In this interpretation, the State of Room is filled with empty space, containing white marble pillars, a few chandeliers and black marble floors. This creates pathos within the viewers because of the emptiness and isolation Hamlet feels concerning his father’s death, his mother’s incestuous relationship with Claudius, and the betrayal of his friends. On the other hand, Zeffirelli’s rendition of the play, set designed by Francesca Lo, stays faithful to the drama on a literal level. In this film, the State of Room is contained by stone walls aligned with wooden balconies, giving insight into what medieval Denmark would possibly look. Unlike Jones’ State of Room having one level, Lo’s includes many stairs.

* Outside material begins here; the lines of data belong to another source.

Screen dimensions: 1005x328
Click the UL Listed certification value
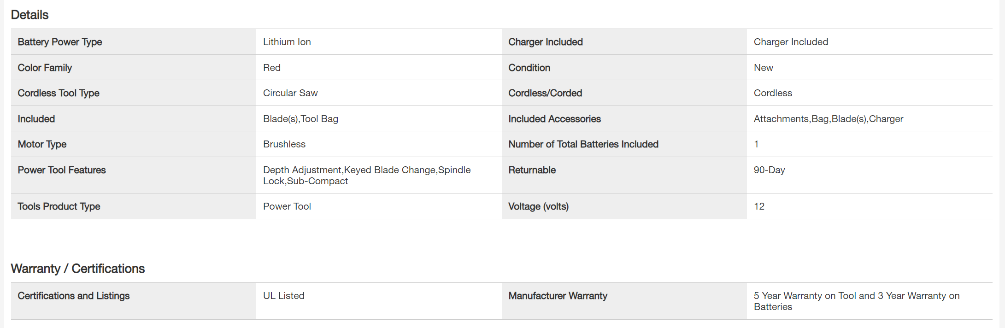click(283, 296)
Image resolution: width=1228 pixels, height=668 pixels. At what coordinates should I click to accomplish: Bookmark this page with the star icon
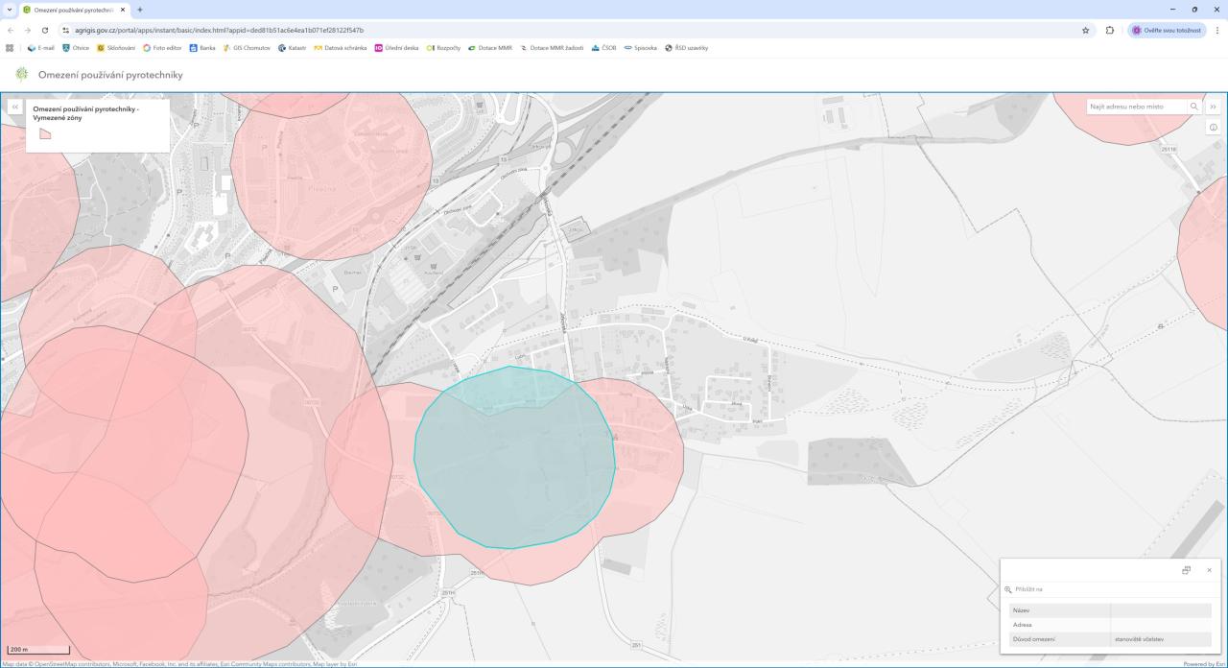pos(1085,30)
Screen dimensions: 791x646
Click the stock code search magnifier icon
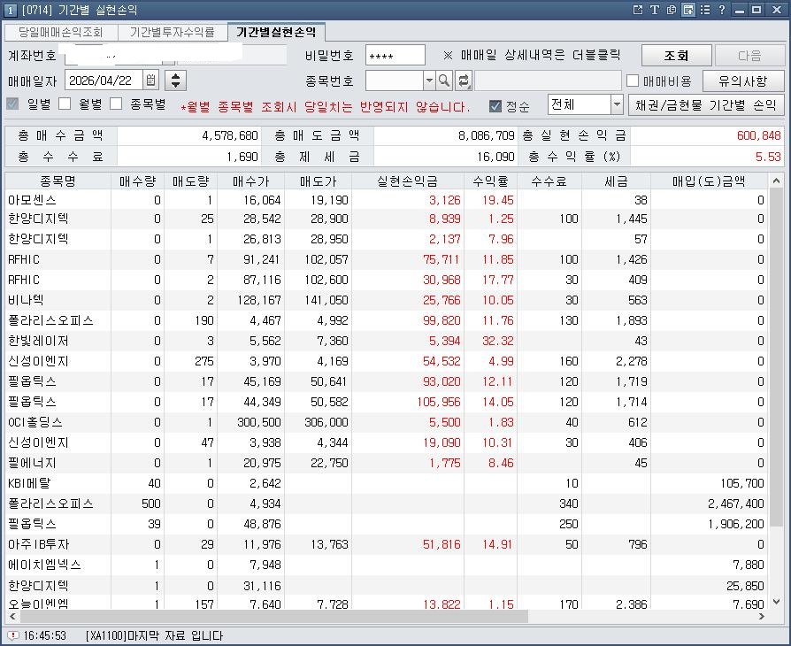(x=444, y=80)
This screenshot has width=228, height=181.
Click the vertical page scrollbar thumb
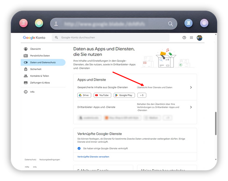click(216, 123)
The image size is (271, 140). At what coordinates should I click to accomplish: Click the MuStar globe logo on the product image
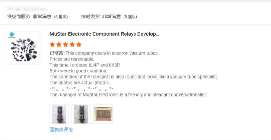[x=12, y=35]

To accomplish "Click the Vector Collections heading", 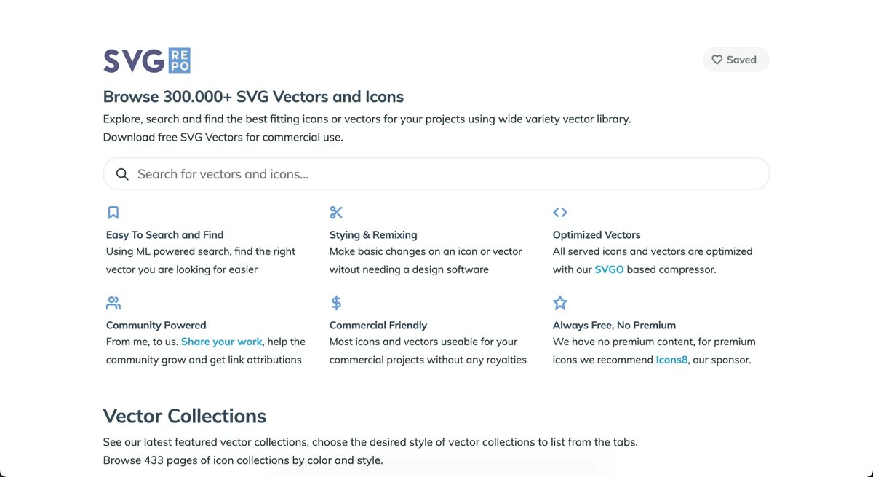I will tap(185, 416).
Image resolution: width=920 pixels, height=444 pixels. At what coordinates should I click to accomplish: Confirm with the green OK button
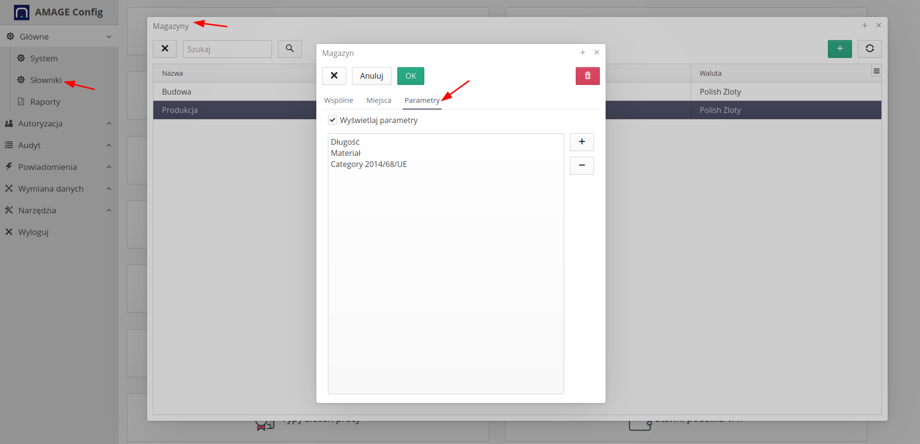[x=410, y=76]
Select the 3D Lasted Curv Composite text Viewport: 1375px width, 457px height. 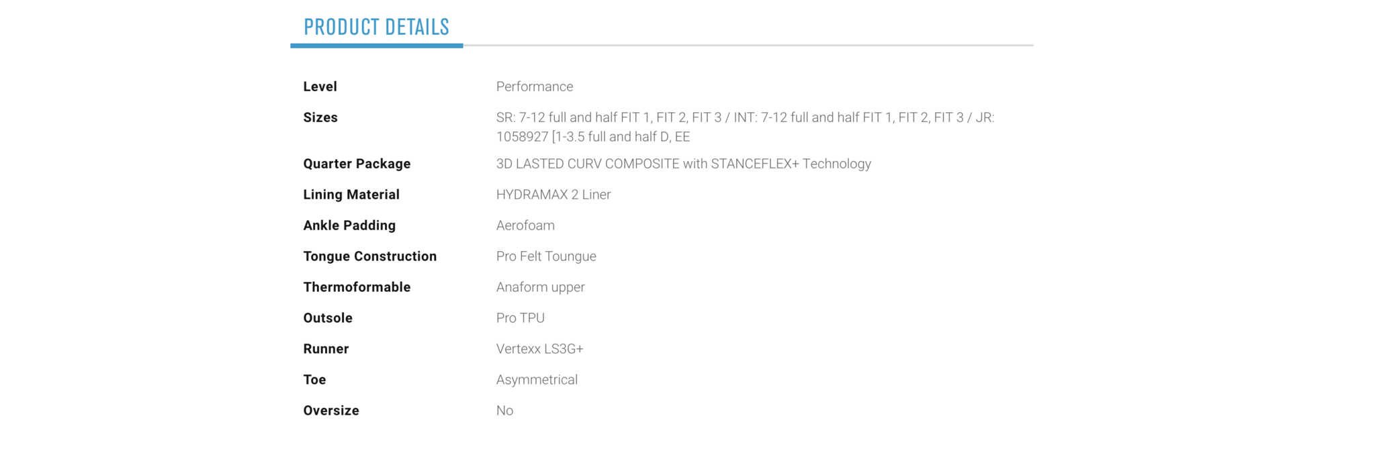point(684,164)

Hamlet uses these stairs as a tool to project his voice on varying levels, raising his voice along with his anger going up the stairs. An equally noticeable dissimilarity is the unique acting techniques demonstrated by David Tennant and Mel Gibson’s portrayal of Prince Hamlet.

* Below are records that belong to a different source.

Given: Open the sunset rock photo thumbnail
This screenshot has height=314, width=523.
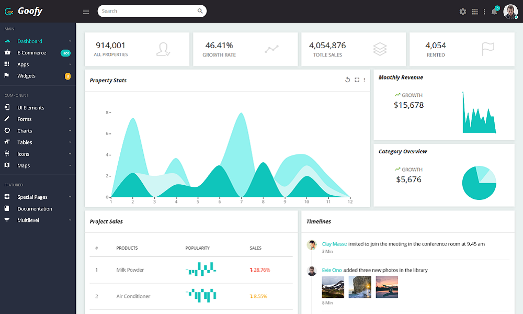Looking at the screenshot, I should (360, 287).
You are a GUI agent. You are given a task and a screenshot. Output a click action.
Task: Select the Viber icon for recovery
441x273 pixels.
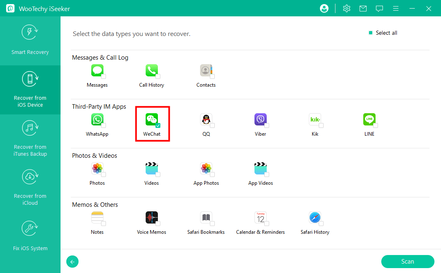click(x=261, y=119)
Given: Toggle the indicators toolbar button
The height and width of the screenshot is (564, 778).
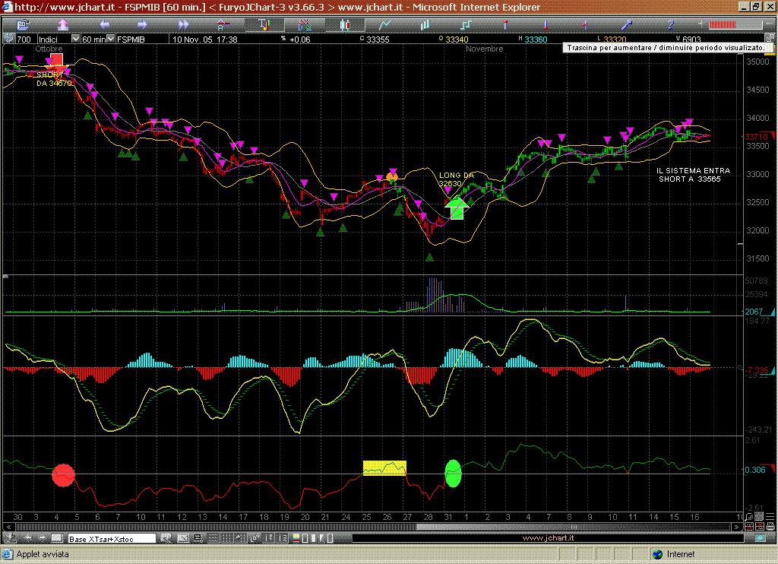Looking at the screenshot, I should (265, 25).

It is fascinating to witness Tennant’s dark, gothic influenced character dissolve into grief shortly after he is left alone, in the renowned “To be or to not to be,” soliloquy. Tennant is able to perfectly encapsulate the essence of the character in this scene, remaining in the same position from the start, his voice never raising, whilst maintaining a tone of fatigue. His weary performance captures the inner turmoil the character is facing after the deception of his family and friends. Through his minimalistic acting, Tennant effectively shows the burden of Hamlet’s sorrows to the point where he contemplates death. Whereas, Mel Gibson’s Hamlet lacks the weight of the character’s grief, as his rendition includes a lot of movement, the intensifying of his voice to where it seems that he is angry at the situation rather than himself, dismissing the idea of death; the purpose of this speech.
These two contrasting performances of the same character and set design is distinguished by personable details which bring forth a level of attraction to Doran’s adaption compared to Zeffirelli’s.